Chennai Mathematical Institute


Data Science Colloquium Series
2:00 PM - 3:00 pm, NKN Hall, CMI New Building
Data Points in High Dimension: A Problem That Still Haunts the Practitioners

Sawata Sahoo


Data heterogeneity and high dimensional feature space are two of the most commonly occurring challenges in statistical modeling. When the two appear together, clustering the data points into segments of homogeneous points is scientifically a difficult problem on its own. The scope of separating data points into such homogeneous segments very delicately rests on few interesting conditions, largely related to feature dimension, data spread and feature dependency. The situation is a honey trap lure to dimension reduction techniques within the class of singular value decomposition. Unfortunately, this is far from getting us to the solution. There are two interesting and contradicting possibilities: There might be true clusters in the current feature space which is possibly blurred by so many features. Alternatively, we might see the separation of points at a different feature space. Are the two possibilities of talking about the same problem? The talk is about unfolding this never-ending mystery.

Short Biography:

Dr.

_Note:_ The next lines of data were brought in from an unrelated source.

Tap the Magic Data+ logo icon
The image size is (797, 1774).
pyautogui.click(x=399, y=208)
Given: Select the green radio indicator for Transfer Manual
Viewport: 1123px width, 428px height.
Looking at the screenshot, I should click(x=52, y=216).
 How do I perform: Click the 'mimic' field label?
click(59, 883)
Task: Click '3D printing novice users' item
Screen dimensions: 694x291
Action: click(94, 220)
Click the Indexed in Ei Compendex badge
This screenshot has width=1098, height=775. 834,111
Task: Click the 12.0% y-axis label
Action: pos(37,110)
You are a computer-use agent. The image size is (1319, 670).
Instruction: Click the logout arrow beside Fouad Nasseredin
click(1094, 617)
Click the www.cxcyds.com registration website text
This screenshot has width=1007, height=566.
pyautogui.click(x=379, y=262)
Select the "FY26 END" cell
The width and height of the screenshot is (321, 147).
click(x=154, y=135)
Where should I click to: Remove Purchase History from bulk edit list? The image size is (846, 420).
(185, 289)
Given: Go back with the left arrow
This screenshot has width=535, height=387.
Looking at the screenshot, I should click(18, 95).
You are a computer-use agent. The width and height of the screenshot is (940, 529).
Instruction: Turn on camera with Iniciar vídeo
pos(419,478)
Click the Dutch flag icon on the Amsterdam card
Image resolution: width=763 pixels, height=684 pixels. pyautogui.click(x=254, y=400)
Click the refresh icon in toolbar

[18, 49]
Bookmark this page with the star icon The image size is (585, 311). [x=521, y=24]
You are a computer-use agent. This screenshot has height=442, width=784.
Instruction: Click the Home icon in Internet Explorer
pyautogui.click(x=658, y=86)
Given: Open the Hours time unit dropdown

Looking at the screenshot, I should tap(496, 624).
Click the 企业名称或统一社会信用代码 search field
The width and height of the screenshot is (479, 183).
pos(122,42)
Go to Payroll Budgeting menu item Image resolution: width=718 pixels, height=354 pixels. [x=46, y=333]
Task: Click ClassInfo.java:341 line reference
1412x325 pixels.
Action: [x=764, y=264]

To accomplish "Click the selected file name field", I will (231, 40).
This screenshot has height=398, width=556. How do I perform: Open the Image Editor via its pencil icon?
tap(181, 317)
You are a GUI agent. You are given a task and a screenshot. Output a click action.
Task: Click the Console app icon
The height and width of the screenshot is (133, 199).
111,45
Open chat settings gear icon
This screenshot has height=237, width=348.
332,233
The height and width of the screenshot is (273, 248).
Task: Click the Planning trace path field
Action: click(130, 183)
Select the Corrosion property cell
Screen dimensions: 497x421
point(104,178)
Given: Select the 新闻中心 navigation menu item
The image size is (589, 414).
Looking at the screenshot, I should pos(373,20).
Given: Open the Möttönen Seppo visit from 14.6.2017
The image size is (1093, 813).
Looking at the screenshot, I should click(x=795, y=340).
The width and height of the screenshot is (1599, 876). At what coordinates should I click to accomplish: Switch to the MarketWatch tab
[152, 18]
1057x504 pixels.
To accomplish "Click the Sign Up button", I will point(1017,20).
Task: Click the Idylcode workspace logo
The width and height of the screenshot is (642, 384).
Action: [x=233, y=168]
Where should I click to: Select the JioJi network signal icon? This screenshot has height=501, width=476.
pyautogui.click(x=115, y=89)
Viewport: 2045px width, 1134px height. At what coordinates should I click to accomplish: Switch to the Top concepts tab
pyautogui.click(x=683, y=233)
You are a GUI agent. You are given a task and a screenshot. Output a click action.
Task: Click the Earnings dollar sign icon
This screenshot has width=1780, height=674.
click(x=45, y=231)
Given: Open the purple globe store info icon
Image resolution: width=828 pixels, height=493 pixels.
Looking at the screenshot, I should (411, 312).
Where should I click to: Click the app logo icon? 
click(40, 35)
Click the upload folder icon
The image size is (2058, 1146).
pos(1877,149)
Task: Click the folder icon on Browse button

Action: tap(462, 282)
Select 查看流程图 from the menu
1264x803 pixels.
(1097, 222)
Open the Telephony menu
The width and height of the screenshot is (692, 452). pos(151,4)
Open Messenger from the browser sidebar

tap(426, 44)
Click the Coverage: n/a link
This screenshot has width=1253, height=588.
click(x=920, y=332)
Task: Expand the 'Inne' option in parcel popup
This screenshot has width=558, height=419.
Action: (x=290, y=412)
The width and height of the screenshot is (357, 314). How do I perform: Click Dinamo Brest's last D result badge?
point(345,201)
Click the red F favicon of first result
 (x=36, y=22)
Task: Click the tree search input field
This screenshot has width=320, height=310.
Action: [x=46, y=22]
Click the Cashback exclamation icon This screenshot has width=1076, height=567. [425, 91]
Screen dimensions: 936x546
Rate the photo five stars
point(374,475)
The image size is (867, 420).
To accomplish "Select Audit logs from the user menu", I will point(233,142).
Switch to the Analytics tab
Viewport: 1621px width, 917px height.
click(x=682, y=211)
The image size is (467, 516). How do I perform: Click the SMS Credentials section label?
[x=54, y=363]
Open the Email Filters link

Sahoo has been working as the Director of Advanced Analytics for the Algorithms and Data Insights team in Gartner. Previously, he worked as Senior Data Scientist for Walmart, Swiss Re, and Samsung. His primary interest has been Statistical methods and Machine Learning techniques in High Dimensional data related to feature transformation, feature selection and regularization.

He did his Ph.D. in Statistics from North Carolina State University, Raleigh after completing his Master and Bachelor Degree in Statistics from the University of Calcutta and Ramakrishna Mission Residential College respectively.

He loves to spend a good amount of leisure time in travelling, watching movies and cooking experiments.